Provided text →

Every day, more than 28k tons of single-use plastic gets dumped into the world’s ocean. Over 86 dump trucks full of discarded and used clothing are either dropped in a landfill or burden. And over 109k tons of used electronics, a weight equivalent to more than 68m laptops, are discarded.
India accounts for about 18% of the world’s population and 12% of global municipal waste generation. The country’s population is continuously rising, and there are expectations that the waste generation in India would also see significant growth in its waste generation in the upcoming decades. Consequently, it creates a challenge in its management (1).
If these dumps are left unchecked, it will spell an environmental disaster. However, it can also spell big business opportunities.
According to Statista, the ‘Waste collection, treatment, and disposal activities, materials recovery’ industry in India would amount to approximately 3.5 billion USD revenue by 2024 (2).
Revenue of ‘Waste collection, treatment and disposal activities’ Industry in India from 2012 to 2024.
A new kind of entrepreneur is emerging to clean up the world’s oceans and landfills. They are using unique business models to unlock new supply chains and turning trash into treasure in the process.
The History and Business Model
We humans have been dealing with trash for thousands of years. The first documented landfill was in 3000 BC when Knossos, Crete, dug large holes to dump the garbage.
After about 1000 years, China develops composting and recycling methods, and 1.5 years later, Athens created a law that required the disposal of garbage at least one mile outside of the town.
In 1350, the Black Plague emanated sanitation workers’ first uses in great Britain, rakers, who would rake up trash weekly.
Fast forward to 1976, when the United States formed the Resource Conservation and Recovery Act that set the standard for recycling and waste management for years to come.
Today, waste management is a two trillion USD global industry growing at 5.5 % y-o-y, with the US accounting for one trillion USD (3).
Venture capitalists have started to take note, and funding in recycling technology alone has tripled over the last decade (4).

Problems and tasks →
- A) Print the stretch of the entries from the first line through the line containing "What's the best".
- B) Carry on the passage on waste management from where it stops.
The entries below are unrelated to the passage on waste management above.

Records for this task →
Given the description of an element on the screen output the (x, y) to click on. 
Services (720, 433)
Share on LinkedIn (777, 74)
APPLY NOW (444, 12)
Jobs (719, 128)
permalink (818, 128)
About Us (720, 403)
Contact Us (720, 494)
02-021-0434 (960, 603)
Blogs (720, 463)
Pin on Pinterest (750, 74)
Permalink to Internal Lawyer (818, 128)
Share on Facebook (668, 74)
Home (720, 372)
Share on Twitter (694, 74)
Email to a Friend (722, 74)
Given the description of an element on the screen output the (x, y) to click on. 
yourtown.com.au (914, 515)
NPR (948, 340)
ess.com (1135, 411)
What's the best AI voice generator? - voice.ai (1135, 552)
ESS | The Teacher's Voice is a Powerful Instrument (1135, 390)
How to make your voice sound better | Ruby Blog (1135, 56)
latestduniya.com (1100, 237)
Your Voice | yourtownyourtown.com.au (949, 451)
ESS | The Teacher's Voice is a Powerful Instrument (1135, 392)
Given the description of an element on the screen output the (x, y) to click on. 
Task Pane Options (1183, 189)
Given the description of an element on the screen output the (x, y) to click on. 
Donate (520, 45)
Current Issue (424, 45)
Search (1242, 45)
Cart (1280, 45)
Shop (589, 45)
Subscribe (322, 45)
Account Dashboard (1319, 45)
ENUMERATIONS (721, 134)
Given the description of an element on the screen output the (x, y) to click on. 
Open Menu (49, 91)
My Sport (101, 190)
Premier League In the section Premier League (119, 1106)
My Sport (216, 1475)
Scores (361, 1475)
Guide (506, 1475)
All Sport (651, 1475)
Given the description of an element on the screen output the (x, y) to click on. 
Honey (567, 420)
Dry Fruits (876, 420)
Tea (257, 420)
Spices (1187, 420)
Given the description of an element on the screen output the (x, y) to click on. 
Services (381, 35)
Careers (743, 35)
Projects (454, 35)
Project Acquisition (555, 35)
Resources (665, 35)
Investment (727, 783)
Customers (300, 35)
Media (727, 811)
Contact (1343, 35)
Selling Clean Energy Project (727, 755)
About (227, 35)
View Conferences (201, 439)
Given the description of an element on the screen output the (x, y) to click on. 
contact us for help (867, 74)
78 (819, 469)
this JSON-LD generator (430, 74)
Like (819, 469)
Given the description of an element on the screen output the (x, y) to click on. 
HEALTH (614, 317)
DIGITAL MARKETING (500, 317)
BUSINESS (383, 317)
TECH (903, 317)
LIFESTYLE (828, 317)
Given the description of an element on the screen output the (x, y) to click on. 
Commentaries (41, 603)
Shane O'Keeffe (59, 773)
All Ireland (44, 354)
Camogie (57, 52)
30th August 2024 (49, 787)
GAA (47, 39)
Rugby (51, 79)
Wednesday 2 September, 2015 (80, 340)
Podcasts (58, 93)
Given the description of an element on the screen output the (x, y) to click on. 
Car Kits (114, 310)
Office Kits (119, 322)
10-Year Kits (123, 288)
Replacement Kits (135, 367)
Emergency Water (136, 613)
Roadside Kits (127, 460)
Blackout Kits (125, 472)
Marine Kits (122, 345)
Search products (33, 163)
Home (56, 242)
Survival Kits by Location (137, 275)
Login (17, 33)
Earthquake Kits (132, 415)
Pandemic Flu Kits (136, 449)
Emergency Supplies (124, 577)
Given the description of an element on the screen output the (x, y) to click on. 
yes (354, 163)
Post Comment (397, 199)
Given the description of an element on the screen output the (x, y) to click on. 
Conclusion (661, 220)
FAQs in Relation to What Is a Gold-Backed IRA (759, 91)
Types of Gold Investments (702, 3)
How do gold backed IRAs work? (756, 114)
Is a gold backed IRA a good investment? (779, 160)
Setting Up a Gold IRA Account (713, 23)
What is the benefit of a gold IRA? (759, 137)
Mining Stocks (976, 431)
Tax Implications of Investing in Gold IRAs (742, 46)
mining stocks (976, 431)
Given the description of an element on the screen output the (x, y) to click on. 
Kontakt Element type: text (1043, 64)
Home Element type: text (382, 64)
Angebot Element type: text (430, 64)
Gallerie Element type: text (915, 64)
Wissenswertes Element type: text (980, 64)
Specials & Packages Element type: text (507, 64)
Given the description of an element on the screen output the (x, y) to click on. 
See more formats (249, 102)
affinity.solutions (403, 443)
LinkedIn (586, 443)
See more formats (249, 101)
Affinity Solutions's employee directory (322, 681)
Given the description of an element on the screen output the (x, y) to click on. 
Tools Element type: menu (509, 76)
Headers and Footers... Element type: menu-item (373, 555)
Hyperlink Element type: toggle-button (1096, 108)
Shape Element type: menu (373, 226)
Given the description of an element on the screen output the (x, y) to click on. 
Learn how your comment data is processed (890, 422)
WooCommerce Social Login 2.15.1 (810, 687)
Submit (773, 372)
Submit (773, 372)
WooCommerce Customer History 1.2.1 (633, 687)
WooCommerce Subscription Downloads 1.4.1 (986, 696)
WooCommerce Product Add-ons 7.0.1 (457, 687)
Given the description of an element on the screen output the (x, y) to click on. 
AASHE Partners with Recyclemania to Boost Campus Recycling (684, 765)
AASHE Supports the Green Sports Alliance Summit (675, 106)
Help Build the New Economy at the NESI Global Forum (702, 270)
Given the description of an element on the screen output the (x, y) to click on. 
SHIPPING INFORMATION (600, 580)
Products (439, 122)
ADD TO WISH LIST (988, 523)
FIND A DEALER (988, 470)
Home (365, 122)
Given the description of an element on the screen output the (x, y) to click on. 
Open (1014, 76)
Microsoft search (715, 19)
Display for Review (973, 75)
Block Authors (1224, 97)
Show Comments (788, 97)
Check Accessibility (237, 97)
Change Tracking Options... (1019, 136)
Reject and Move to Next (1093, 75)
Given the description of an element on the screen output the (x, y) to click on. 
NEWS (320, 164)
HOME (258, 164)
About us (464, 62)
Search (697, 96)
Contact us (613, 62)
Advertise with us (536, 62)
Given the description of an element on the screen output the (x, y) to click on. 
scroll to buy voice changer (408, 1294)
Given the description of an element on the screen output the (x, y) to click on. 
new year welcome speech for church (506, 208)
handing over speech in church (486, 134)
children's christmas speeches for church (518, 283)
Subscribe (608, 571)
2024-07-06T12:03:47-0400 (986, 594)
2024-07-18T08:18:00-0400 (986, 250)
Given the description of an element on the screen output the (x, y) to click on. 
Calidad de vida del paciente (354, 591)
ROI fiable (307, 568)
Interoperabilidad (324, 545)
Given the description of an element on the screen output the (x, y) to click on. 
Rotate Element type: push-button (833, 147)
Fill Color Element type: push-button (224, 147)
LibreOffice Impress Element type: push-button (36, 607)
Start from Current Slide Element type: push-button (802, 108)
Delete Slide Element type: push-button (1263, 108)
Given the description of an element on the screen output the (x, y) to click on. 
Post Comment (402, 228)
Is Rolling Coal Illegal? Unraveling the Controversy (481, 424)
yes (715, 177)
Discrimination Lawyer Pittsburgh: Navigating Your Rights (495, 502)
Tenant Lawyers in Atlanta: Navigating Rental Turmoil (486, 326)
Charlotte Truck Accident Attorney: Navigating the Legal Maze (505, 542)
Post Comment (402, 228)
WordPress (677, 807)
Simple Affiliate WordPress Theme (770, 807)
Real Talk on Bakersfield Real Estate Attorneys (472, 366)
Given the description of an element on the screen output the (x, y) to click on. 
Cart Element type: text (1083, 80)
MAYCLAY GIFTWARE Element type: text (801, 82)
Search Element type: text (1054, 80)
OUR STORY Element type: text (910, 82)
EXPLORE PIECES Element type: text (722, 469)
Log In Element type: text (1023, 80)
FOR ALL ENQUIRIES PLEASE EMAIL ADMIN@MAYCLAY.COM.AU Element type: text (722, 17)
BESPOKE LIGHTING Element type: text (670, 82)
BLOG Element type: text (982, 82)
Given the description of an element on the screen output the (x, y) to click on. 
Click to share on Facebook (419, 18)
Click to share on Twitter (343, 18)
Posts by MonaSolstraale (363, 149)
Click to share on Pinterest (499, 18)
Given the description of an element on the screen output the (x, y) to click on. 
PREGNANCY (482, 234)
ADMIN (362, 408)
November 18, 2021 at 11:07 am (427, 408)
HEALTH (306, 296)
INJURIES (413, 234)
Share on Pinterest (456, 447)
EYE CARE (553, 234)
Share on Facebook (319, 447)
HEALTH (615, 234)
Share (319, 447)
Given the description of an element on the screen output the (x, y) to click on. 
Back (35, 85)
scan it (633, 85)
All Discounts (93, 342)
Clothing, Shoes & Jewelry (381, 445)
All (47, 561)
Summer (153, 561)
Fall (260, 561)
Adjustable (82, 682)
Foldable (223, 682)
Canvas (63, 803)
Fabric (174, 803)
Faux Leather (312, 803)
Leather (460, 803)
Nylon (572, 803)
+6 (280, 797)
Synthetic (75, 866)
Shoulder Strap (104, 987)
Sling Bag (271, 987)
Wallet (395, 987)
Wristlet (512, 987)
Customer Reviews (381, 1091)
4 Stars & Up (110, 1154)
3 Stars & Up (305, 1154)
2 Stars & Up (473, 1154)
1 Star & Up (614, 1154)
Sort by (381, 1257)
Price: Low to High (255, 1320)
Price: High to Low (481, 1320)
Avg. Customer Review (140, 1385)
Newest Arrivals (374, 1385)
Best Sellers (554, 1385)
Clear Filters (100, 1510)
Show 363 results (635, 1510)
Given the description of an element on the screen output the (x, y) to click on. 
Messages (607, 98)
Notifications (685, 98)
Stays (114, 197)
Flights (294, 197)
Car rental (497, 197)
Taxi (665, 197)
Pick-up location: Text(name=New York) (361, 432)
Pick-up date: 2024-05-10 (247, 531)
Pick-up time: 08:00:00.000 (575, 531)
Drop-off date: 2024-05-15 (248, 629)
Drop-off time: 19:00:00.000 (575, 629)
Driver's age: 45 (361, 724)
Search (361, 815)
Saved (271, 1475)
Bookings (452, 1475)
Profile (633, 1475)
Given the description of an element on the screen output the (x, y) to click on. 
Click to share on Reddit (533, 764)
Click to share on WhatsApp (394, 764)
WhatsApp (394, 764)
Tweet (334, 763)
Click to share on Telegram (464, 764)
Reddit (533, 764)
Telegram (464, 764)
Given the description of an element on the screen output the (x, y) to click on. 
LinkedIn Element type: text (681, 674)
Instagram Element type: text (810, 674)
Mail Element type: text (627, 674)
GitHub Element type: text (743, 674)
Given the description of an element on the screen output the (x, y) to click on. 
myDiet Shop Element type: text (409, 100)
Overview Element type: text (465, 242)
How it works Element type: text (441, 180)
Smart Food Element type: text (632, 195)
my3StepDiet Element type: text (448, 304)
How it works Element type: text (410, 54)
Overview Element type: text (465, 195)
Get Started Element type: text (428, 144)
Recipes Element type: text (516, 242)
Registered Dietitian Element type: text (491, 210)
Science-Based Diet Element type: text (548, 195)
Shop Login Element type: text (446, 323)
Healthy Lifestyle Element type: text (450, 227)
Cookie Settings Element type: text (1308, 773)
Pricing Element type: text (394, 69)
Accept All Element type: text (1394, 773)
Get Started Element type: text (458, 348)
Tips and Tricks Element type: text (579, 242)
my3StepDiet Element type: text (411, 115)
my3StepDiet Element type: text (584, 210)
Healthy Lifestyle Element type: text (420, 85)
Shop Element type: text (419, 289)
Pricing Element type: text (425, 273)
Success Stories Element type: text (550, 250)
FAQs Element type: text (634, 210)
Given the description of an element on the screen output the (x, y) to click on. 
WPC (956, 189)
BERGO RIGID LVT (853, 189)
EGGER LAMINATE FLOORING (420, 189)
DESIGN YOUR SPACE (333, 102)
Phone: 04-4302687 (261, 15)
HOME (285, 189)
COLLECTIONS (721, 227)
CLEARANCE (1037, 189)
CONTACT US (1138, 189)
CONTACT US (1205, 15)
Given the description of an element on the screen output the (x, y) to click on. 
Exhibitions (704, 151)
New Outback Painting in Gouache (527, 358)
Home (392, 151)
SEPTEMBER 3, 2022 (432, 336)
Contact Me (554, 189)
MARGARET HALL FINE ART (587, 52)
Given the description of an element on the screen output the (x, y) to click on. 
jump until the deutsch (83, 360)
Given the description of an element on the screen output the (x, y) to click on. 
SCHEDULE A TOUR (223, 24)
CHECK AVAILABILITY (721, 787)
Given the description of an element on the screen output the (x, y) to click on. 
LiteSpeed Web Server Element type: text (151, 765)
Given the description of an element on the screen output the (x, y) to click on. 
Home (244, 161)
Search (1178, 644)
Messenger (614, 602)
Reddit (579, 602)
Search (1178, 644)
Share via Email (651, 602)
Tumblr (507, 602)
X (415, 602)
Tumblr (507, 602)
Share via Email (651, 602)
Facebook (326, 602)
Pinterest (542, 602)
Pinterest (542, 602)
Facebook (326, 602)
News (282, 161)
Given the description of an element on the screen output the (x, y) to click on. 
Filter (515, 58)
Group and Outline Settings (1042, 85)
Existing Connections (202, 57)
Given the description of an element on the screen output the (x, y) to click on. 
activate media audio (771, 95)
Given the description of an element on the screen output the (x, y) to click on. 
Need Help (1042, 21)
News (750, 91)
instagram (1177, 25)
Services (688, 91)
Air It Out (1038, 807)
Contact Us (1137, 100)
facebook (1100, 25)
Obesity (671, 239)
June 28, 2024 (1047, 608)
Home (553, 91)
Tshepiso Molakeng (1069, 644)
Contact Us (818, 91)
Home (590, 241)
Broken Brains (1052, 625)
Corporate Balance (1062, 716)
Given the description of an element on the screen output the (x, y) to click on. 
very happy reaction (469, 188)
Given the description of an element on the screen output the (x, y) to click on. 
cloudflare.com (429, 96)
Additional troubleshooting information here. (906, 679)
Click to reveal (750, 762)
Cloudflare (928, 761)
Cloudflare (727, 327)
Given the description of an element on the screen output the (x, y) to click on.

Exercise answers →
- A)
Given the description of an element on the screen output the (x, y) to click on. 
Services (720, 433)
Share on LinkedIn (777, 74)
APPLY NOW (444, 12)
Jobs (719, 128)
permalink (818, 128)
About Us (720, 403)
Contact Us (720, 494)
02-021-0434 (960, 603)
Blogs (720, 463)
Pin on Pinterest (750, 74)
Permalink to Internal Lawyer (818, 128)
Share on Facebook (668, 74)
Home (720, 372)
Share on Twitter (694, 74)
Email to a Friend (722, 74)
Given the description of an element on the screen output the (x, y) to click on. 
yourtown.com.au (914, 515)
NPR (948, 340)
ess.com (1135, 411)
What's the best AI voice generator? - voice.ai (1135, 552)

- B)
The Business Model
The business of waste management makes money in three primary ways: Waste collection, recycling, and end of life.
About 55% of waste management revenue comes from fees of waste collection from residential, small containers, and glass container services for homes and businesses (5).
Facilities sell recyclable materials such as paper, glass, and metals to manufacturers. And finally, materials that don’t get recycled or reused get treated and disposed of in a landfill or waste-to-energy plants. Landfills collect tipping payments from businesses, governments, and individuals, while energy plants sell energy directly to consumers or other plants.
Giants such as Waste Management, 15 billion USD per year, or Republic Services, 10 billion USD per year, vertically integrated these processes. However, half of the United States’ waste industry is fragmented, with more than 20,000 small businesses at the local level.
China dominated the scene starting in 1990, importing over 70% of the world’s trash, almost 7 million tons every year. The business was lucrative, and Zhang Yin, China’s first female billionaire, made her fortune from recycling paper scraps from the United States (6).
In 2018, China and other countries in Asia banned almost all incoming waste over environmental and health concerns stemming from poor disposal and hard-to-recycled materials.
Consequently, there is a bunch of trash with nowhere to go.
It is a major challenge combined with an overall growing and environmental awareness and care. There was a wave of destruction towards the entire life cycle of waste.
‘Reduce, Reuse, and Recycle,’ the phrase, familiar to all of us, traces its roots back to the 1970s environmental movement. The three parts framework was originally designed to explain how the EPA would manage hazardous waste.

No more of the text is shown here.